**Task item**
Reproduce word for word, from the entries below, the line with "公开文件 (95, 2089)", the line with "27 (92, 2252)", and every line between them, and nothing more.

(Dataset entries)

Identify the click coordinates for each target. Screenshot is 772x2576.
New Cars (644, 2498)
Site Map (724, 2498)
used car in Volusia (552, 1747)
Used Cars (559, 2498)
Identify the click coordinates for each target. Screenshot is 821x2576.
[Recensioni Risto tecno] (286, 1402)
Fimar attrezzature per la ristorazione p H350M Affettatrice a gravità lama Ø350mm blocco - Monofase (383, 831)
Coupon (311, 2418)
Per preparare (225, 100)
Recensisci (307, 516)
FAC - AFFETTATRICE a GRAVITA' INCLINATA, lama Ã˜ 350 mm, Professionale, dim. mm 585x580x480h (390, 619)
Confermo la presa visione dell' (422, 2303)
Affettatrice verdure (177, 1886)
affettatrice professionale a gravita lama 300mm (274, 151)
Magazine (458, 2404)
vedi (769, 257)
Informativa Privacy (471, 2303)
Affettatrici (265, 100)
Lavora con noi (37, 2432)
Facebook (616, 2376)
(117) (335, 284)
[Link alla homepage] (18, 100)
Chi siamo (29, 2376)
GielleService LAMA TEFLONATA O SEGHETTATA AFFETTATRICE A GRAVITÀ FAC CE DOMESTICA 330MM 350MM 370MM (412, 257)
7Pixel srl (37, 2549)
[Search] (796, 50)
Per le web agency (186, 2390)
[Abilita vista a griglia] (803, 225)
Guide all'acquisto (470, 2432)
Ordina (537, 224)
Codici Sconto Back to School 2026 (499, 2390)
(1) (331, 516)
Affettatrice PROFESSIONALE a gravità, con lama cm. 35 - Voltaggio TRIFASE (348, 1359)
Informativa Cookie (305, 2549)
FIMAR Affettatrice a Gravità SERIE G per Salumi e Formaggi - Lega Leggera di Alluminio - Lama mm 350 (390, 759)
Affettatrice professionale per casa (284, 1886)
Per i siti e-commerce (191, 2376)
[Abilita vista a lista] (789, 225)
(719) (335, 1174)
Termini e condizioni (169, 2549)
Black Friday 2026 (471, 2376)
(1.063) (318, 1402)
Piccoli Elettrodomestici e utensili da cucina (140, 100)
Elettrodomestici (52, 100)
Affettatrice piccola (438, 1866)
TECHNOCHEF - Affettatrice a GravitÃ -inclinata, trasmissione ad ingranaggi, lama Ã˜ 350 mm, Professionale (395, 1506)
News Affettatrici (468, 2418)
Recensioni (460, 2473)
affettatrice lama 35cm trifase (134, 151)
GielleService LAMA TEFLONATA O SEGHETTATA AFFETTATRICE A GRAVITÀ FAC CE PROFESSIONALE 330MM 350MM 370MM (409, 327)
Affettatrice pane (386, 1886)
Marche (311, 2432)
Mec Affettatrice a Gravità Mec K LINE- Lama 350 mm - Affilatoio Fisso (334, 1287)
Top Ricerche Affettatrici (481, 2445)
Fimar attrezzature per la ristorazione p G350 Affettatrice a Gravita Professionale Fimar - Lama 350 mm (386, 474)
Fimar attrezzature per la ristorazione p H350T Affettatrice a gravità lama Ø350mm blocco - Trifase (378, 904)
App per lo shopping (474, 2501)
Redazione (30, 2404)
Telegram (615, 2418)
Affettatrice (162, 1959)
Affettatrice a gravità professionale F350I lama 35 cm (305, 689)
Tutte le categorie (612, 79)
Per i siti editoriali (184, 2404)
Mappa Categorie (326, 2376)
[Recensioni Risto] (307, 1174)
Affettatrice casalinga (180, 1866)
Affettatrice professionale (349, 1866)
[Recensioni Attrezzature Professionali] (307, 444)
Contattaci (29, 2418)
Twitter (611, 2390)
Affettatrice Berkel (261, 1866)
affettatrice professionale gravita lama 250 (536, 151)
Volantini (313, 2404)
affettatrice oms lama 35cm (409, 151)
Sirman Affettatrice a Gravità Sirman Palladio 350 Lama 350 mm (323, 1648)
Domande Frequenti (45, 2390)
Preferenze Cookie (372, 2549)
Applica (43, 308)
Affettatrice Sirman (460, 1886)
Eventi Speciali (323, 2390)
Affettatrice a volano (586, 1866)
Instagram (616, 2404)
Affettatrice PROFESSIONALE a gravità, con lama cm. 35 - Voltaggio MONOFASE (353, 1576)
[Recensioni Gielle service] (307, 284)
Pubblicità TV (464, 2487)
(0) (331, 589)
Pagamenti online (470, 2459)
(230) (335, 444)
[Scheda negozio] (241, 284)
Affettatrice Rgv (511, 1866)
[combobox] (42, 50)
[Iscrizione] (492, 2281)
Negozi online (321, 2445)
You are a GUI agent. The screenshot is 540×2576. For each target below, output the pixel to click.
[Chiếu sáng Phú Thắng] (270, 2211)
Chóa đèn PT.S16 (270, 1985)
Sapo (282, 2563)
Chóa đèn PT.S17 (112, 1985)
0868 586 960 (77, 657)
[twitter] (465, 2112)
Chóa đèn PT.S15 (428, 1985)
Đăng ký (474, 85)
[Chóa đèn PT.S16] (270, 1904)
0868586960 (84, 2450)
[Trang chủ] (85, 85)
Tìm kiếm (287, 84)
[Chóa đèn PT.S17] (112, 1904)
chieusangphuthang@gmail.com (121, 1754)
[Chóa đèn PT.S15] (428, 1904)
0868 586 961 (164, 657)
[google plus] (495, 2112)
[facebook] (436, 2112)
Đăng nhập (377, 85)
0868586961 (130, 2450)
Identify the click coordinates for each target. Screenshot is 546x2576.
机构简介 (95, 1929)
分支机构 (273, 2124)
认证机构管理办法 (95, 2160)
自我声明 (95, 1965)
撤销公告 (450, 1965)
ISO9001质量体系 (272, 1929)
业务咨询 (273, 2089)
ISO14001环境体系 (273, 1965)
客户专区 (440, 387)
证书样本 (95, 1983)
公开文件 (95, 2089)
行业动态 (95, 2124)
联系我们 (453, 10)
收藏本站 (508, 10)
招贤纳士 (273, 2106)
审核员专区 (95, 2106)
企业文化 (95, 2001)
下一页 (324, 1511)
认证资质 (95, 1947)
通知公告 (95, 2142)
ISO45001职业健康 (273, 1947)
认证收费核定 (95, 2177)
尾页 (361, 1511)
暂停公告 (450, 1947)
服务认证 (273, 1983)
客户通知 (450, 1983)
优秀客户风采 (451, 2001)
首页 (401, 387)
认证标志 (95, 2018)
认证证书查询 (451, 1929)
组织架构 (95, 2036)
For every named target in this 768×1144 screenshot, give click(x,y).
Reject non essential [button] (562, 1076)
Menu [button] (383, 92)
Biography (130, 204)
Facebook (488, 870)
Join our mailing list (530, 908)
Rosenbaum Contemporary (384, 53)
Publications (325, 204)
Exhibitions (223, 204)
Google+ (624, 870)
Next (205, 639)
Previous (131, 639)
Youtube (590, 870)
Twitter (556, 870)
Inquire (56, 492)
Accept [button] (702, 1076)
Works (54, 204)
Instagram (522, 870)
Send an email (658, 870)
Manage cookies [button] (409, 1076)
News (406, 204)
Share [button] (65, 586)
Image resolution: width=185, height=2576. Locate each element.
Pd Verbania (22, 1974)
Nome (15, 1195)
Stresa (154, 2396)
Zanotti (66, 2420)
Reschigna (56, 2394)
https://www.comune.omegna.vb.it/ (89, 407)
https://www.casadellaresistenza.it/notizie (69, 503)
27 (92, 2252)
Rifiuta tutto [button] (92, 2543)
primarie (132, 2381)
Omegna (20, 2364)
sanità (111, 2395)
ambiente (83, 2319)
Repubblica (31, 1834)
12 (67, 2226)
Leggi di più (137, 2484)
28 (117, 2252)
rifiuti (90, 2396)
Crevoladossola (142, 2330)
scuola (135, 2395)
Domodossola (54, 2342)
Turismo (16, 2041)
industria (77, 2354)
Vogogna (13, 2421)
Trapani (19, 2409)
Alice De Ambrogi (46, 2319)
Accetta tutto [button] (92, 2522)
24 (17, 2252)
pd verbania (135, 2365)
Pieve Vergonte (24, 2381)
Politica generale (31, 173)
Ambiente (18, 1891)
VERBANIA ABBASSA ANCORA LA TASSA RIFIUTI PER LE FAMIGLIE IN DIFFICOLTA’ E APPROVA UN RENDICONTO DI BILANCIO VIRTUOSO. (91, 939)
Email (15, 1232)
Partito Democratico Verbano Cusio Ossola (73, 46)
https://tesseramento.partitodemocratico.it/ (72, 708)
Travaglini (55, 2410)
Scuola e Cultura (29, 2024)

**Exercise result**
公开文件 (95, 2089)
行业动态 (95, 2124)
联系我们 (453, 10)
收藏本站 (508, 10)
招贤纳士 (273, 2106)
审核员专区 (95, 2106)
企业文化 (95, 2001)
下一页 (324, 1511)
认证资质 (95, 1947)
通知公告 (95, 2142)
ISO45001职业健康 (273, 1947)
认证收费核定 (95, 2177)
尾页 (361, 1511)
暂停公告 (450, 1947)
服务认证 (273, 1983)
客户通知 (450, 1983)
优秀客户风采 (451, 2001)
首页 (401, 387)
认证标志 (95, 2018)
认证证书查询 (451, 1929)
组织架构 (95, 2036)
For every named target in this 768×1144 screenshot, give click(x,y).
Reject non essential [button] (562, 1076)
Menu [button] (383, 92)
Biography (130, 204)
Facebook (488, 870)
Join our mailing list (530, 908)
Rosenbaum Contemporary (384, 53)
Publications (325, 204)
Exhibitions (223, 204)
Google+ (624, 870)
Next (205, 639)
Previous (131, 639)
Youtube (590, 870)
Twitter (556, 870)
Inquire (56, 492)
Accept [button] (702, 1076)
Works (54, 204)
Instagram (522, 870)
Send an email (658, 870)
Manage cookies [button] (409, 1076)
News (406, 204)
Share [button] (65, 586)
Image resolution: width=185, height=2576. Locate each element.
Pd Verbania (22, 1974)
Nome (15, 1195)
Stresa (154, 2396)
Zanotti (66, 2420)
Reschigna (56, 2394)
https://www.comune.omegna.vb.it/ (89, 407)
https://www.casadellaresistenza.it/notizie (69, 503)
27 (92, 2252)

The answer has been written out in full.